Une vive mise en garde est lancée contre certaines autorités locales en Ituri, accusées de s’arroger illégalement des droits sur les transactions immobilières. Dans un communiqué officiel, l’Inspection Provinciale des Finances de l’Ituri (IPFI) dénonce des pratiques contraires à la loi, assimilables à des fautes administratives et à des actes d’escroquerie.

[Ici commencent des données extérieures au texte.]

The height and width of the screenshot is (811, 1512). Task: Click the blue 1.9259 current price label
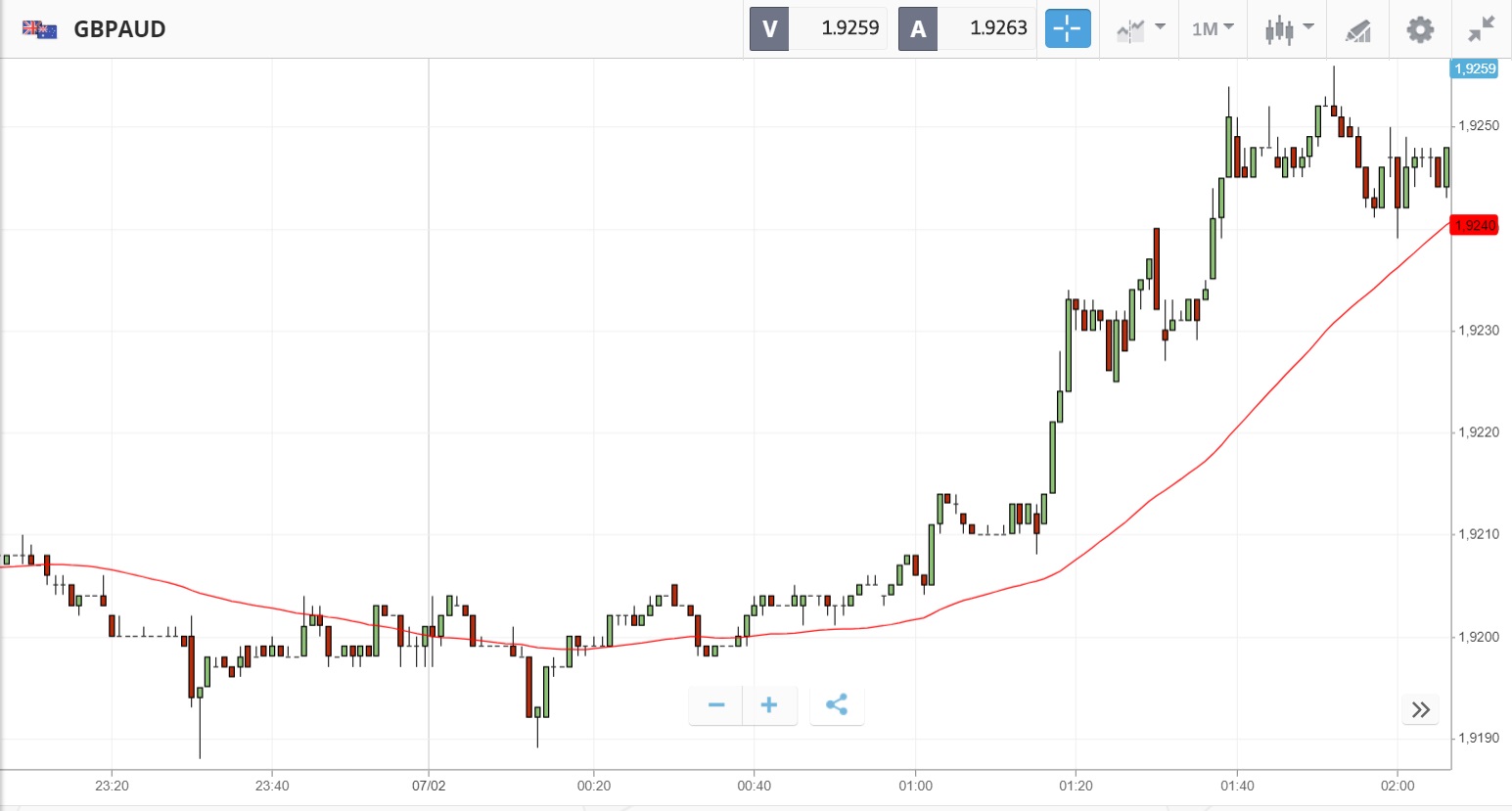click(x=1474, y=68)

Selon l’IPFI, plusieurs acteurs administratifs, notamment des administrateurs de territoire, des chefs de chefferie, de secteurs, des bourgmestres ainsi que des responsables locaux de quartiers et villages, s’attribuent indûment des taxes pouvant atteindre jusqu’à 10 % sur la vente d’immeubles. Ces perceptions sont souvent justifiées par la simple apposition d’un sceau ou d’une signature présentée comme une validation de la transaction.
Pourtant, rappelle l’IPFI, ces pratiques ne reposent sur aucune base légale. Conformément aux dispositions du Code civil congolais, la validité d’une vente immobilière repose uniquement sur l’accord entre les parties sur l’objet et le prix, matérialisé par leur consentement. L’intervention de ces autorités locales ne constitue donc en aucun cas une obligation légale pour authentifier une vente.
L’Inspection souligne en outre que le fait d’exiger de telles sommes sans fondement juridique constitue une double infraction. D’une part, il s’agit d’une faute administrative passible de sanctions disciplinaires, et d’autre part, d’un acte d’escroquerie réprimé par le Code pénal congolais.
Face à cette situation, l’IPFI appelle à la cessation immédiate de ces pratiques abusives qui alourdissent les charges des citoyens et entretiennent un climat de méfiance dans le secteur immobilier. Elle insiste sur le respect strict des textes légaux régissant la perception des taxes afin de protéger les contribuables et garantir la transparence dans les transactions foncières.
Ce rappel à l’ordre intervient dans un contexte où de nombreux acquéreurs dénoncent une multiplication des paiements exigés en marge des procédures officielles, souvent perçus comme une forme de tracasserie administrative.